We herein describe the use of the STEMCCA lentiviral vector to generate human iPSCs from mononuclear cells isolated from a few milliliters of freshly collected peripheral blood. The protocol can also be used to reprogram frozen PBMCs (obtained directly from the buffy coat), a detail of significant practical implications when utilizing donor cells acquired from a distant location. Before the induction of reprogramming, isolated PBMCs must undergo a critical expansion step that renders a healthy proliferating population of cells more amenable to nuclear reprogramming. This is easily observed by the presence of ‘bunch of grapes-like’ clusters of cells upon expansion in hematopoietic culture conditions. When less than 5×105 cells are transduced, cells may be plated onto one or two wells of a 6-well plate containing MEFs. We have experienced some variability in the time necessary to observe hESC-like colonies, in some cases up to 25 days post-transduction. The use of ROCK inhibitor is critical to enhance the survival and cloning efficiency upon picking of emerging iPSC colonies. Remarkably and in contrast to what we observed when picking colonies from reprogrammed fibroblasts, virtually 100% of picked colonies from reprogrammed PBMCs establish stable iPSC clones that can be expanded and cryopreserved.

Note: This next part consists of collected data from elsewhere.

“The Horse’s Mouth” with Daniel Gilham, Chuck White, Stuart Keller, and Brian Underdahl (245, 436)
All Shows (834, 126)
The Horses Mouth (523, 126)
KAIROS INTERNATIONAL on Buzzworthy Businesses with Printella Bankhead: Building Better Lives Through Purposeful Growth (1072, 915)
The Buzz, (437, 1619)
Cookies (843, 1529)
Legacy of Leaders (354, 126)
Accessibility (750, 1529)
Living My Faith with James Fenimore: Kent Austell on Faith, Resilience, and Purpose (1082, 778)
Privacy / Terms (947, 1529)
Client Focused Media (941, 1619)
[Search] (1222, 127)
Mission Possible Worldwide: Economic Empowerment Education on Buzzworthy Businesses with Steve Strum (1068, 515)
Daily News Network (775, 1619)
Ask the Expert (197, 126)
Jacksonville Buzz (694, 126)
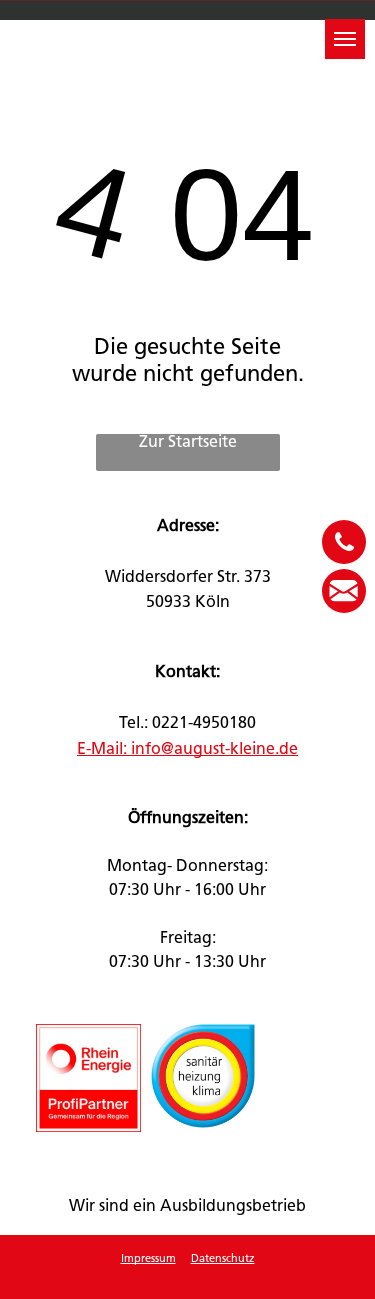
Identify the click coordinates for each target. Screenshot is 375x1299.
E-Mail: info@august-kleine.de (187, 750)
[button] (345, 39)
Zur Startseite (188, 443)
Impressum (148, 1259)
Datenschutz (223, 1259)
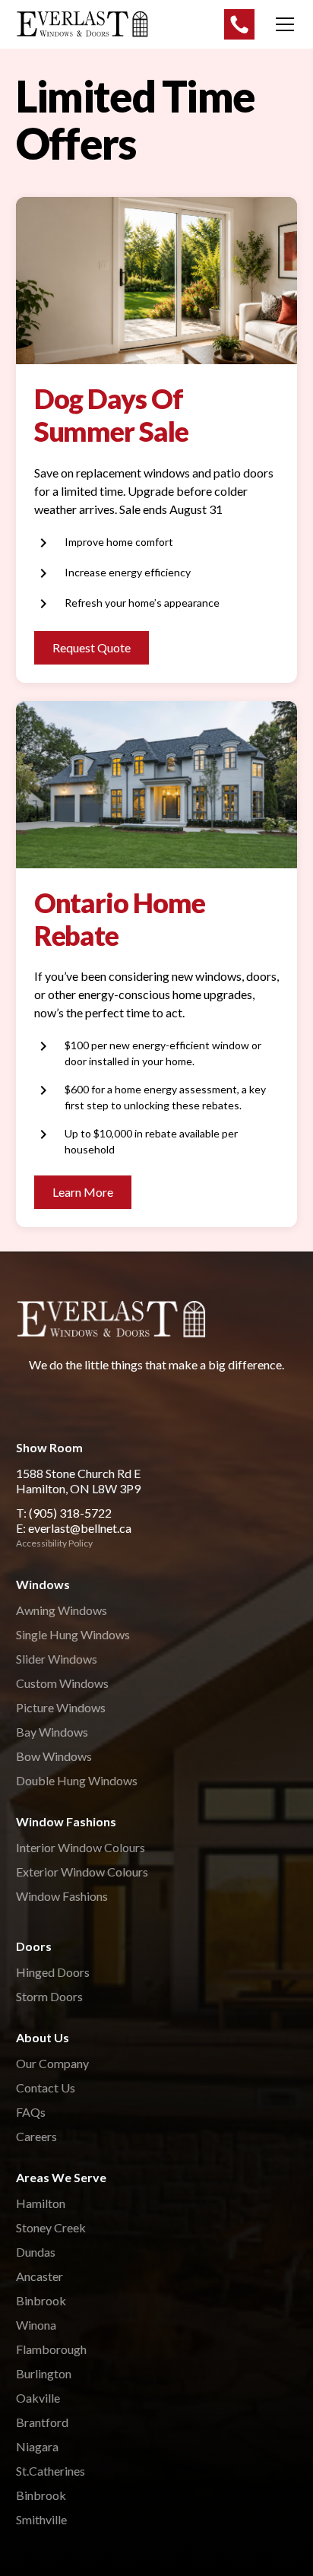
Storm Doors (49, 1996)
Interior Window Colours (80, 1847)
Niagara (37, 2446)
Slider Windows (56, 1658)
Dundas (35, 2251)
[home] (82, 24)
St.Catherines (50, 2470)
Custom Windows (62, 1683)
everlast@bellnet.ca (79, 1528)
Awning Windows (61, 1610)
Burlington (43, 2373)
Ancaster (39, 2276)
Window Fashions (62, 1896)
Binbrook (41, 2300)
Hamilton (40, 2203)
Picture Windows (61, 1707)
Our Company (52, 2063)
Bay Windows (52, 1731)
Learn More (82, 1192)
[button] (282, 24)
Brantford (42, 2422)
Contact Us (45, 2087)
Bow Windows (54, 1756)
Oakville (38, 2397)
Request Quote (91, 647)
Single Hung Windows (73, 1634)
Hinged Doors (53, 1972)
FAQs (31, 2112)
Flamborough (51, 2349)
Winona (36, 2324)
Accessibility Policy (54, 1543)
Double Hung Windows (77, 1780)
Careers (36, 2136)
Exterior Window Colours (82, 1871)
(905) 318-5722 (70, 1512)
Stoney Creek (51, 2227)
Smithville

Finally, we believe that the simplicity of the sample collection combined with the highly efficient and consistent reprogramming approach described herein, represent a bona fide platform for applications in which large numbers of iPSC clones need to be generated.
The authors have nothing to disclose.
These studies were funded in part by NIH UO1HL107443-01 Award to GJM and GM.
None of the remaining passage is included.